Trahie
Tome 1/2
Scénario : Sylvain Runberg d'après Karin Alvtegen
Dessins : Joan Urgell
Couleurs : Christophe
Dargaud
Rencontre à haut risque
Femme trompée, Eva se sent capable de tout pour se venger de son mari. Mais elle croise sur son chemin Jonas, un psychotique à l'enfance traumatisante, un prédateur bien plus dangereux qu'elle...
Après Stieg Larsson et le phénomène Millenium (Dupuis) et Camilla Läckberg et sa Princesse des Glaces (en attendant Le Prédicateur, Casterman),voici une oeuvre de Karin Alvtegen adaptée en BD. Moins connue (et médiatisée) que les précités, Karin Alvtegen, scénariste de séries télévisées, a entamé sa carrière d'écrivain en 1998 avant de recevoir, dès 2001, le prix Clé de Verre du meilleur roman policier nordique pour Recherchée, son deuxième roman. Depuis, ses livres, traduits dans 30 pays, ont été vendus à plus de 10 millions d'exemplaires.
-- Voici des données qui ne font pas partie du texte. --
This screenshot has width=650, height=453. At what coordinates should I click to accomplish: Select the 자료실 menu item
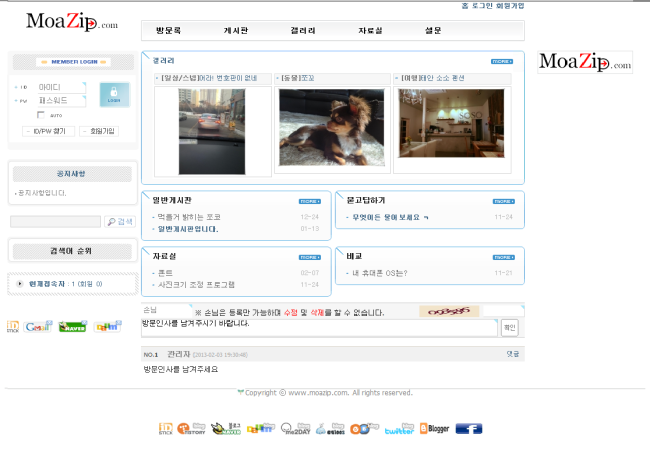(369, 30)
Svek (Trahie, en suédois), bénéficie, comme Millenium, d'un scénario de Sylvain Runberg pour cette adaptation. L'auteur partage son temps entre la France et la Suède et connaît parfaitement le terrain où se déroule l'intrigue. Il l'avait également démontré en signant un épisode de l'éphémère série thématique Interpol (Dupuis) se déroulant lui aussi en Suède. Ainsi, par exemple, les dialogues de Trahie privilégient le tutoiement, le vouvoiement n'étant que très rarement utilisé dans ce pays.
Le style de Trahie est cependant fort différent de celui de Millenium. Dans ce premier volet, on est clairement confronté à un thriller psychologique. Runberg prend le temps de mettre en place son intrigue, en nous présentant parallèlement (mais on s'en rend compte très progressivement) les parcours d'Eva et Henrik, et de Jonas et Maria. L'auteur procède ensuite par flash-backs pour esquisser l'histoire de Jonas. Une construction qui déroute au début, mais dont on prend progressivement la mesure. Les couleurs de Christophe participent à la compréhension. Les scènes du passé sont traitées dans des tons d'ocre et de brun. Par petites touches, Sylvain Runberg fait monter la tension et parvient à transmettre au lecteur une sensation diffuse mais angoissante de malaise.
Joan Urgell délaisse le fantastique et l'horreur (La XIème plaie, Dead life, Soleil) pour mettre en images une histoire sombre mais ancrée dans le quotidien. Son dessin est certes perfectible (trop de ressemblance entre certains personnages) mais le jeune auteur espagnol s'en tire cependant avec les honneurs. En effet, l'intrigue offre très peu de moments d'action et le dessinateur parvient généralement à éviter l'écueil du statisme et de la répétitivité. Son travail alimente lui aussi cette lente montée de la tension et du malaise.
Et quand l'histoire semble prendre un tournant décisif, on a atteint la conclusion de ces 64 pages ! Reste donc à attendre le deuxième volet de Trahie avec curiosité et impatience, puisqu'il s'agit, une nouvelle fois, d'une adaptation réussie.